◆ Exercise requirements ◆
A: Rewrite the knife thread from "OP, add CarboNext" down to "Buy/Sell/trade forum here.", putting "Shirogami" in place of "Ginsanko".
B: In the knife thread, what size is the CarboNext gyuto that DanB got?
C: Does each statement agree with the knife thread? Answer yes or no for each, and quote the words that decide it.
(i) One poster thinks the Ginsanko steel holds an edge a bit longer than Sakai Yusuke or Yoshihiro.
(ii) DanB says the CarboNext comes already sharpened.
(iii) DanB's CarboNext lost to his Zwilling Kramer in a rawhide cutting contest.
Start Quoted text
Ah. You know what, I had forgotten that. 

OP, add CarboNext to used list. For Option 3 .... maybe a Tanaka Ginsanko off of ebay. Good knife, good initial edge, and easy to sharpen. Might have F+F issues, but I've had good luck with them. Sakai Yusuke or Yoshihiro are also options, though I think the Ginsanko steel hold an edge a bit longer.


----------



## oivind_dahle (Apr 3, 2012)

Its amazing what you get on the Buy/Sell/trade forum here.
Id go for that and ask for a carbonext. Ill bet you will get one sharpened and cheap


----------



## DanB (Apr 3, 2012)

I got the CarboNext 240mm gyuto and love it. But what ppl say is correct: it comes needing sharpening. And the other thing they're saying is also correct: you MUST learn to use stones. Otherwise, don't bother. It's not hard, you don't need to do it often, and you won't believe how it transforms your work. Probably if I had learned to sharpen before getting into new Japanese knives, I might have just stayed with my Forschner's. It's a damn good knife for the money, and when you take the edge down a bit, it gets wicked sharp and can be touched up easily on a ceramic rod. And it's $25, so you're never afraid of what you might do with it (it bested my Zwilling Kramer in dog rawhide cutting contest!).
End Quoted text
Start Recorded data
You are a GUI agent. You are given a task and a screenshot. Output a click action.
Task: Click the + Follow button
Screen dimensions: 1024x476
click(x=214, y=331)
End Recorded data
◆ Task-by-task answers ◆
A:
OP, add CarboNext to used list. For Option 3 .... maybe a Tanaka Shirogami off of ebay. Good knife, good initial edge, and easy to sharpen. Might have F+F issues, but I've had good luck with them. Sakai Yusuke or Yoshihiro are also options, though I think the Shirogami steel hold an edge a bit longer.


----------



## oivind_dahle (Apr 3, 2012)

Its amazing what you get on the Buy/Sell/trade forum here.

B: 240mm

C:
(i) Yes: "though I think the Ginsanko steel hold an edge a bit longer"
(ii) No: "it comes needing sharpening"
(iii) No: "it bested my Zwilling Kramer in dog rawhide cutting contest!"